A major producer of a key chemical in synthetic rubber, whose shortage has sent tire prices rising, would be sold to private equity firms under a deal that one analyst said under-values the Houston company.
Chemical company TPC Group would go private under the plan announced Monday. Stockholders would get $40 per share from investment firms First Reserve Corp. and SK Capital Partners for a total of about $628 million. The company values the sale at $850 million when including the net debt assumed in the deal.
The company supplies specialty chemical products for industrial use and manufacturing of plastics, synthetic rubber, fuel additives and other consumer items. It is one of the largest producers of butadiene, which is used to manufacture the synthetic rubber in vehicle tires, gaskets and other automotive parts.
TPC has several facilities along the Gulf Coast, including on the Houston Ship Channel and in Baytown, Port Neches and Lake Charles, La.
In company documents released Monday, TPC Group said the acquisition won't affect day-to-day business operations. President and CEO Mike McDonnell and other executives will retain leadership, and no layoffs are expected, according to the documents filed with the Securities and Exchange Commission.
"While this is an ownership change, both First Reserve and SK Capital believe in our company, our mission and support our strategic initiatives," McDonnell said in a letter to employees filed with the SEC.
First Reserve focuses on energy industry investments with main offices in Connecticut, Houston, London and Hong Kong. SK Capital is a New York-based firm focused on chemicals and other specialty products.
The TPC board of directors has approved the deal. Pending a shareholders' vote and regulatory approval, the deal is expected to close in the year's final three months.
Less butadiene
As the supply of butadiene has tightened in recent years, the value of one of TPC's major products has grown, analysts said. Butadiene supplies have declined 25 percent over the last five years, said Edward Yang, head of chemicals and basic materials research at Oppenheimer & Co.
"They operate in an attractive niche that is going to be fairly tight for the foreseeable future," he said. "I'm surprised that the board would sell at such a low price. At $40 a share, that undervalues the company by a significant amount."
Shares rise
TPC Group stock closed at $39.59 on Friday, prior to the deal's announcement. Shares closed up 60 cents to $40.19 Monday.
TPC officials, however, note that the stock was selling for less than $34 per share when news reports about a potential sale first surfaced a month ago.
Butadiene is a byproduct of processing ethylene, a material derived from petroleum and used to create everyday plastics. When ethylene is produced from crude oil, it yields more butadiene than when it is produced from natural gas.
Shale gas
The advent of shale gas has unleashed a bounty of low-cost natural gas in the United States, making it more attractive than crude for ethylene producers but ultimately cutting the butadiene supply.

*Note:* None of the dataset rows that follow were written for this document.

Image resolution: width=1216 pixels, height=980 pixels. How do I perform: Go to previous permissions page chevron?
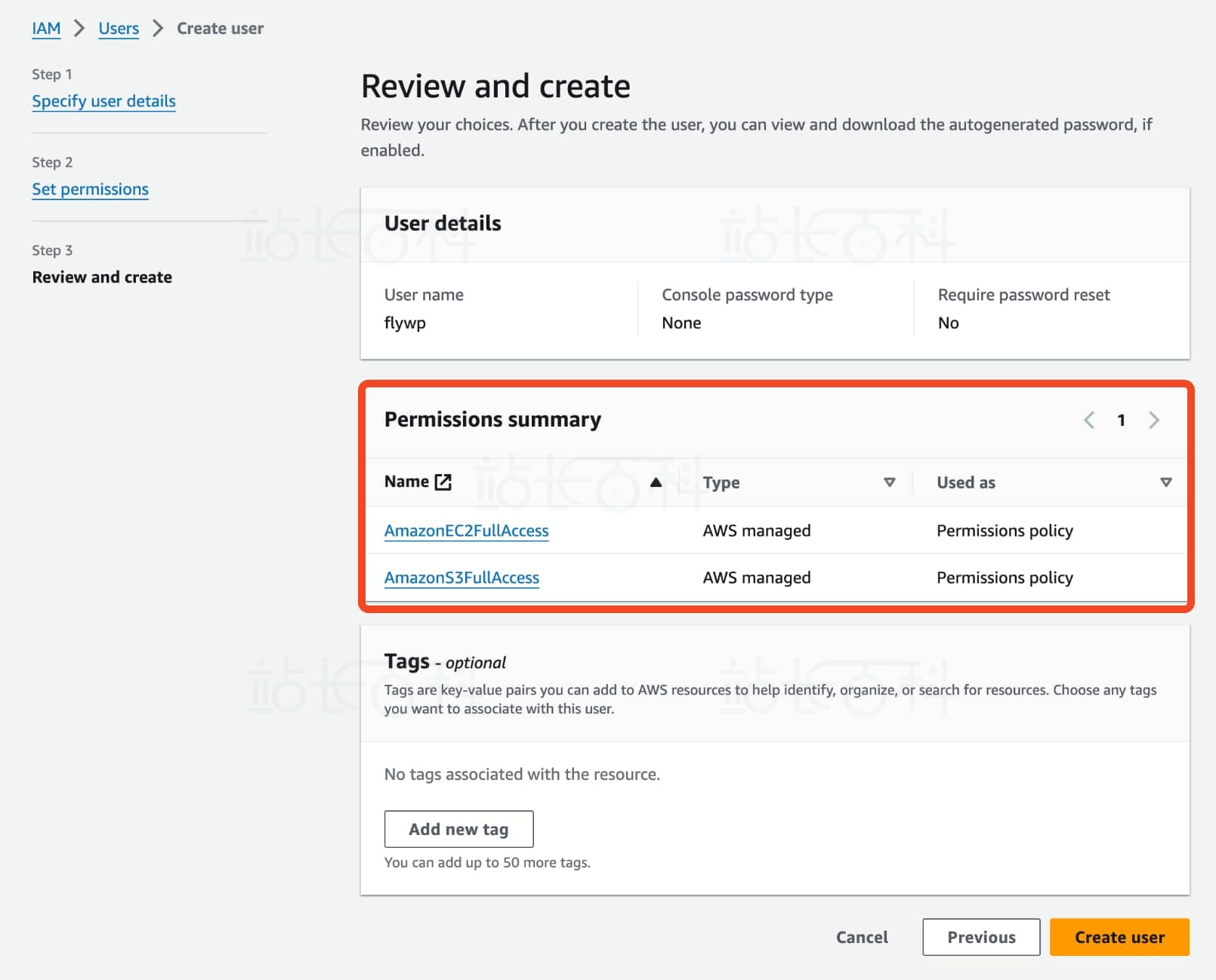coord(1088,420)
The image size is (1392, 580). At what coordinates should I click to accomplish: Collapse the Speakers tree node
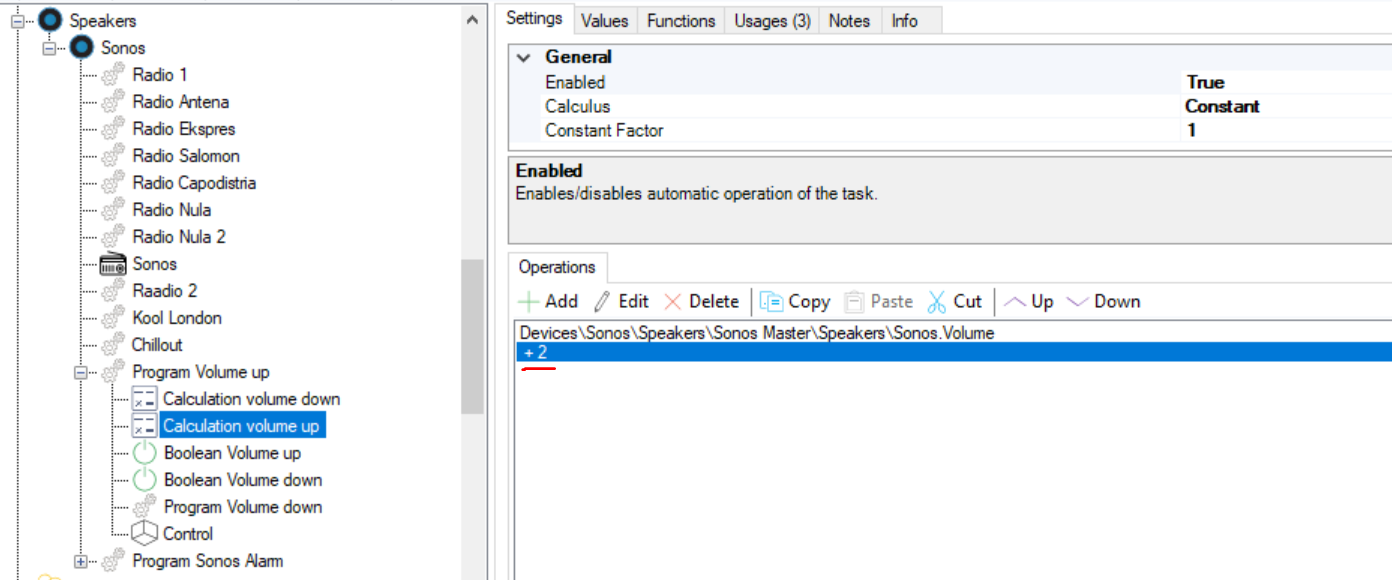click(18, 21)
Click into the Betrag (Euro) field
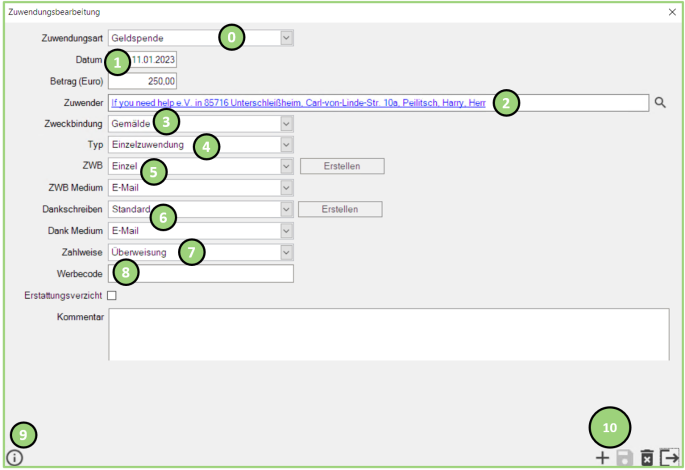685x470 pixels. tap(143, 81)
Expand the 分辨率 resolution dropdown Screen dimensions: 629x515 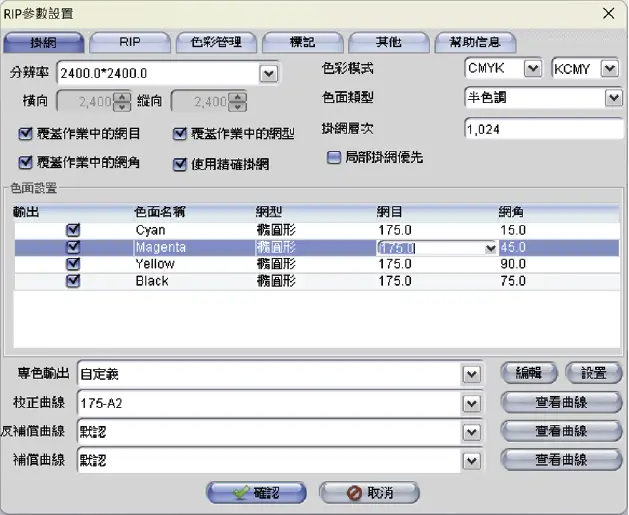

As a result, butadiene prices have been volatile in recent months. The chemical peaked at $1.55 per pound earlier this year, surging from about 25 cents per pound a decade ago, said Bill Hyde, senior director for olefins and elastomers for IHS Chemical.
"The cost of anything with synthetic rubber in it has been riding up and down with this butadiene price," he said.
Hyde said butadiene prices are expected to stay high for the rest of the year. But the TPC deal doesn't change the outlook.
"I think they will produce the same amount of product as they did before," Hyde said. "If you are a tire consumer, I don't think this will have much effect."